SET TASK: Could you repeat all of the records below word for word?

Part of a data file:
— Start —

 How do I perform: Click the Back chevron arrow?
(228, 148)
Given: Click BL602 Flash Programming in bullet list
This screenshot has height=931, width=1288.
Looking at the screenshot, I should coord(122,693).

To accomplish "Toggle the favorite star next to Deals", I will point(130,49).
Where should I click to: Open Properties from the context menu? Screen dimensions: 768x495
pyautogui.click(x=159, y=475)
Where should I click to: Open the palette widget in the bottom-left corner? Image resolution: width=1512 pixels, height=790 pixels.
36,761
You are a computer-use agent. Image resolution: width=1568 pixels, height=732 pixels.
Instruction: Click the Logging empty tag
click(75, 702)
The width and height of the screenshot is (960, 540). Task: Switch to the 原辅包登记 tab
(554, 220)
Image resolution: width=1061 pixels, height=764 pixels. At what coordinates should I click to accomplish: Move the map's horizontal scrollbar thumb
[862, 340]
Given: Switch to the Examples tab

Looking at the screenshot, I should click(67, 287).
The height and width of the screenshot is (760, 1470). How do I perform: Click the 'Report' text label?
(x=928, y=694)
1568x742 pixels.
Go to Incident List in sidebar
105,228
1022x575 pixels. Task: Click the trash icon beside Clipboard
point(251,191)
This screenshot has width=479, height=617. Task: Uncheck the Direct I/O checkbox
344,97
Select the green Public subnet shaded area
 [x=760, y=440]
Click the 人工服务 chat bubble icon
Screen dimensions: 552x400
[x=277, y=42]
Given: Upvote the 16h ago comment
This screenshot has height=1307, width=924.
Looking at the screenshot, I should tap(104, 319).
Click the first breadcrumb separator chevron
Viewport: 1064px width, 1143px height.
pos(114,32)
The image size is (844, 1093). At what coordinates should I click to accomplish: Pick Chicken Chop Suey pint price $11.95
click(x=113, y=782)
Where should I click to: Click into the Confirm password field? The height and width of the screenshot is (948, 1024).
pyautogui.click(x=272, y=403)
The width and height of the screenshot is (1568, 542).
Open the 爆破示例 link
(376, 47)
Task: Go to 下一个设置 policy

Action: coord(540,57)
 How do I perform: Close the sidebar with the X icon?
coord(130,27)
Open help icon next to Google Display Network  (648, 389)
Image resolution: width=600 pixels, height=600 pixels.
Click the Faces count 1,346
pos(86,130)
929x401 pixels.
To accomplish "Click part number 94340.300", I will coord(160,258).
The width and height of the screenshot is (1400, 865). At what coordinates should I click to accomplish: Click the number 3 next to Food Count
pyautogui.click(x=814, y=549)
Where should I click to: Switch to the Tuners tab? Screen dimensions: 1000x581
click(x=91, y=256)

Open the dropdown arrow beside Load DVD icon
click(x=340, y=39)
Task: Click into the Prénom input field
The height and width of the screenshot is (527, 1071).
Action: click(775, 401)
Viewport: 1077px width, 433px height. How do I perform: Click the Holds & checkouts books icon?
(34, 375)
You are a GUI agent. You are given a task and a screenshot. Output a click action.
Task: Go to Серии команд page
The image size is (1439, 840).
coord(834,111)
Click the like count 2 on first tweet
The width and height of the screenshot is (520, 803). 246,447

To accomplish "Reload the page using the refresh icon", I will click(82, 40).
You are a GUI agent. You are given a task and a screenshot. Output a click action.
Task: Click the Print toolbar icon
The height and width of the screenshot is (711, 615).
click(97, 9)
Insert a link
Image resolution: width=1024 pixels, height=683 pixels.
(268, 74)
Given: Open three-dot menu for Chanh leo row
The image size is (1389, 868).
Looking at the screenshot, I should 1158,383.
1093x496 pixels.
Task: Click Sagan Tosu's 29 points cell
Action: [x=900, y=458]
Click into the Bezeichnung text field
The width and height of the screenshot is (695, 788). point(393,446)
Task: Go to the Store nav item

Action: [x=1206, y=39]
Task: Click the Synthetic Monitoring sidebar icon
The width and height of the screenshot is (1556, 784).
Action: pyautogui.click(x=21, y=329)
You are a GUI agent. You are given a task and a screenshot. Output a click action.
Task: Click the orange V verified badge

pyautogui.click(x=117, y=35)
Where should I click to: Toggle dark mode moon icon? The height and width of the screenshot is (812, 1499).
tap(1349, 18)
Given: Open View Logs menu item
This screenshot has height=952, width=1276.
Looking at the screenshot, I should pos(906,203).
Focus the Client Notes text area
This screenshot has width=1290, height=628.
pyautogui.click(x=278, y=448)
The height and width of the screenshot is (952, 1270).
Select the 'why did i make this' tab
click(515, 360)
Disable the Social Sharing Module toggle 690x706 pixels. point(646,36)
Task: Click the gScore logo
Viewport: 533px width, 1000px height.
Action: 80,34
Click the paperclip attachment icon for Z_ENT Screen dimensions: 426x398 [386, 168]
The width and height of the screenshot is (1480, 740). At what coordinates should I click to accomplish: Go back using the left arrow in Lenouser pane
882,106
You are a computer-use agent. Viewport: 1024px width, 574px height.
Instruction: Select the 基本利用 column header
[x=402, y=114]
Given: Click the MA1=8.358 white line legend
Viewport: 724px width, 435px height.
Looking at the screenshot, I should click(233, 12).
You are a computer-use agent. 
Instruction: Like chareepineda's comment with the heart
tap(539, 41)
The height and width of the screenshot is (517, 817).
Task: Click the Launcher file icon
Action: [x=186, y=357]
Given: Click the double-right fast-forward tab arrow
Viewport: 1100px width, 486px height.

— End —

RESPONSE TO THE EXERCISE:
 How do I perform: Click the Back chevron arrow?
(228, 148)
Given: Click BL602 Flash Programming in bullet list
This screenshot has height=931, width=1288.
Looking at the screenshot, I should coord(122,693).

To accomplish "Toggle the favorite star next to Deals", I will point(130,49).
Where should I click to: Open Properties from the context menu? Screen dimensions: 768x495
pyautogui.click(x=159, y=475)
Where should I click to: Open the palette widget in the bottom-left corner? Image resolution: width=1512 pixels, height=790 pixels.
36,761
You are a computer-use agent. Image resolution: width=1568 pixels, height=732 pixels.
Instruction: Click the Logging empty tag
click(75, 702)
The width and height of the screenshot is (960, 540). Task: Switch to the 原辅包登记 tab
(554, 220)
Image resolution: width=1061 pixels, height=764 pixels. At what coordinates should I click to accomplish: Move the map's horizontal scrollbar thumb
[862, 340]
Given: Switch to the Examples tab

Looking at the screenshot, I should click(67, 287).
The height and width of the screenshot is (760, 1470). How do I perform: Click the 'Report' text label?
(x=928, y=694)
1568x742 pixels.
Go to Incident List in sidebar
105,228
1022x575 pixels. Task: Click the trash icon beside Clipboard
point(251,191)
This screenshot has width=479, height=617. Task: Uncheck the Direct I/O checkbox
344,97
Select the green Public subnet shaded area
 [x=760, y=440]
Click the 人工服务 chat bubble icon
Screen dimensions: 552x400
[x=277, y=42]
Given: Upvote the 16h ago comment
This screenshot has height=1307, width=924.
Looking at the screenshot, I should tap(104, 319).
Click the first breadcrumb separator chevron
Viewport: 1064px width, 1143px height.
pos(114,32)
The image size is (844, 1093). At what coordinates should I click to accomplish: Pick Chicken Chop Suey pint price $11.95
click(x=113, y=782)
Where should I click to: Click into the Confirm password field? The height and width of the screenshot is (948, 1024).
pyautogui.click(x=272, y=403)
The width and height of the screenshot is (1568, 542).
Open the 爆破示例 link
(376, 47)
Task: Go to 下一个设置 policy

Action: coord(540,57)
 How do I perform: Close the sidebar with the X icon?
coord(130,27)
Open help icon next to Google Display Network  (648, 389)
Image resolution: width=600 pixels, height=600 pixels.
Click the Faces count 1,346
pos(86,130)
929x401 pixels.
To accomplish "Click part number 94340.300", I will coord(160,258).
The width and height of the screenshot is (1400, 865). At what coordinates should I click to accomplish: Click the number 3 next to Food Count
pyautogui.click(x=814, y=549)
Where should I click to: Switch to the Tuners tab? Screen dimensions: 1000x581
click(x=91, y=256)

Open the dropdown arrow beside Load DVD icon
click(x=340, y=39)
Task: Click into the Prénom input field
The height and width of the screenshot is (527, 1071).
Action: click(775, 401)
Viewport: 1077px width, 433px height. How do I perform: Click the Holds & checkouts books icon?
(34, 375)
You are a GUI agent. You are given a task and a screenshot. Output a click action.
Task: Go to Серии команд page
The image size is (1439, 840).
coord(834,111)
Click the like count 2 on first tweet
The width and height of the screenshot is (520, 803). 246,447

To accomplish "Reload the page using the refresh icon", I will click(82, 40).
You are a GUI agent. You are given a task and a screenshot. Output a click action.
Task: Click the Print toolbar icon
The height and width of the screenshot is (711, 615).
click(97, 9)
Insert a link
Image resolution: width=1024 pixels, height=683 pixels.
(268, 74)
Given: Open three-dot menu for Chanh leo row
The image size is (1389, 868).
Looking at the screenshot, I should 1158,383.
1093x496 pixels.
Task: Click Sagan Tosu's 29 points cell
Action: [x=900, y=458]
Click into the Bezeichnung text field
The width and height of the screenshot is (695, 788). point(393,446)
Task: Go to the Store nav item

Action: [x=1206, y=39]
Task: Click the Synthetic Monitoring sidebar icon
The width and height of the screenshot is (1556, 784).
Action: pyautogui.click(x=21, y=329)
You are a GUI agent. You are given a task and a screenshot. Output a click action.
Task: Click the orange V verified badge

pyautogui.click(x=117, y=35)
Where should I click to: Toggle dark mode moon icon? The height and width of the screenshot is (812, 1499).
tap(1349, 18)
Given: Open View Logs menu item
This screenshot has height=952, width=1276.
Looking at the screenshot, I should pos(906,203).
Focus the Client Notes text area
This screenshot has width=1290, height=628.
pyautogui.click(x=278, y=448)
The height and width of the screenshot is (952, 1270).
Select the 'why did i make this' tab
click(515, 360)
Disable the Social Sharing Module toggle 690x706 pixels. point(646,36)
Task: Click the gScore logo
Viewport: 533px width, 1000px height.
Action: 80,34
Click the paperclip attachment icon for Z_ENT Screen dimensions: 426x398 [386, 168]
The width and height of the screenshot is (1480, 740). At what coordinates should I click to accomplish: Go back using the left arrow in Lenouser pane
882,106
You are a computer-use agent. Viewport: 1024px width, 574px height.
Instruction: Select the 基本利用 column header
[x=402, y=114]
Given: Click the MA1=8.358 white line legend
Viewport: 724px width, 435px height.
Looking at the screenshot, I should click(233, 12).
You are a computer-use agent. 
Instruction: Like chareepineda's comment with the heart
tap(539, 41)
The height and width of the screenshot is (517, 817).
Task: Click the Launcher file icon
Action: [x=186, y=357]
Given: Click the double-right fast-forward tab arrow
Viewport: 1100px width, 486px height.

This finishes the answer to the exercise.